From: Alfie Costa (agcosta@gis.net)
Date: Wed Mar 22 2000 - 07:33:35 CET
On 21 Mar 00, at 11:52, Michele Andreoli <mulinux@sunsite.auc.dk> wrote:
> A pure ash solution is:
>
> ls -Uo * |
> while read x1 x2 x3 x4
> do
> echo $x4
> done
>
> This save a further fork calling awk.
Not sure awk is a bottleneck right there, as it's only called once per run. The
real awk slowdown is in the output in ShowLine(), (called once per filename,
plus one), but it'd be sad to lose it if it meant giving up the formatted
columnar spacing.
Anyhow, I tried the code above, and it works, but it needs three changes, which
are commented here for anybody who's interested...
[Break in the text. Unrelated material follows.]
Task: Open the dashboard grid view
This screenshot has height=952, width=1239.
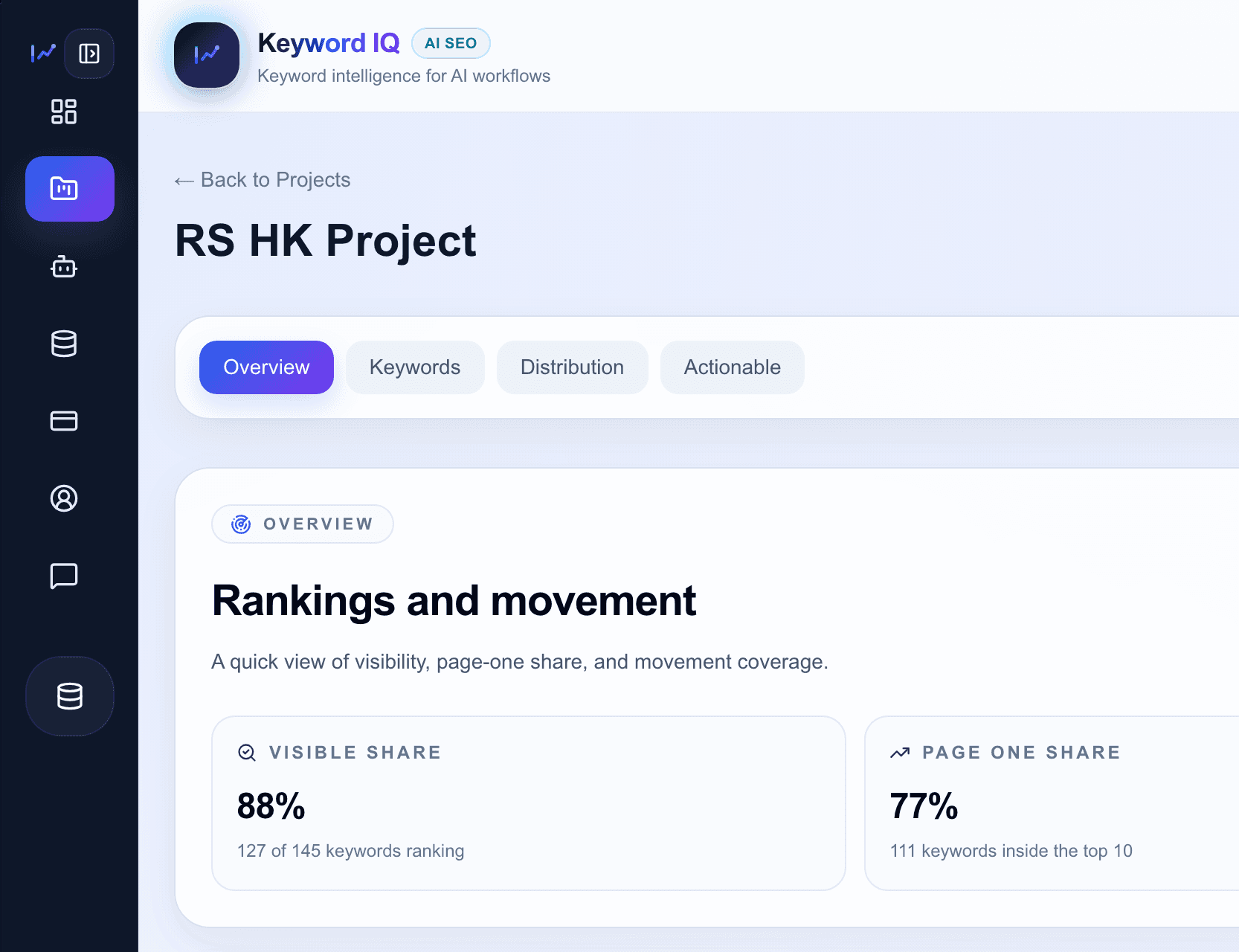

[ "$c" ] && charlist=`ls -Uo "$@" |
while read x1 x2 x3 x4 x5 # x5 needed
do
echo -n $x4" " # '-n' needed, as well as a space...
done
`
'read' turns out to be tricky. If it only gets one variable, like 'read x', it
puts the whole line in there, that is, in $x. If it gets more than one
variable, it puts parameter #1 of the line read in the first variable,
parameter #2 in the second, and so on, up to the penultimate variable. The
last variable gets everything that remains on the line.
If that one line read happened to be:
drwxrwxr-x igor monsters 897 Nov 11 1999 foo2
...then 'read x1 x2 x3 x4' would result in:
x1="drwxrwxr-x"
x2="igor"
x3="monsters"
x4="897 Nov 11 1999 foo2"
So of course, the $x5 is to eat up that last 'Nov 11 1999 foo2' stuff.
I'll e-mail the further altered 'crudewc', with the above code. Alas, it is
again back to using the 'dummyoption -- shift' business, as the 'set -' syntax
kills any previous 'set' flags, like 'set -x' for debugging.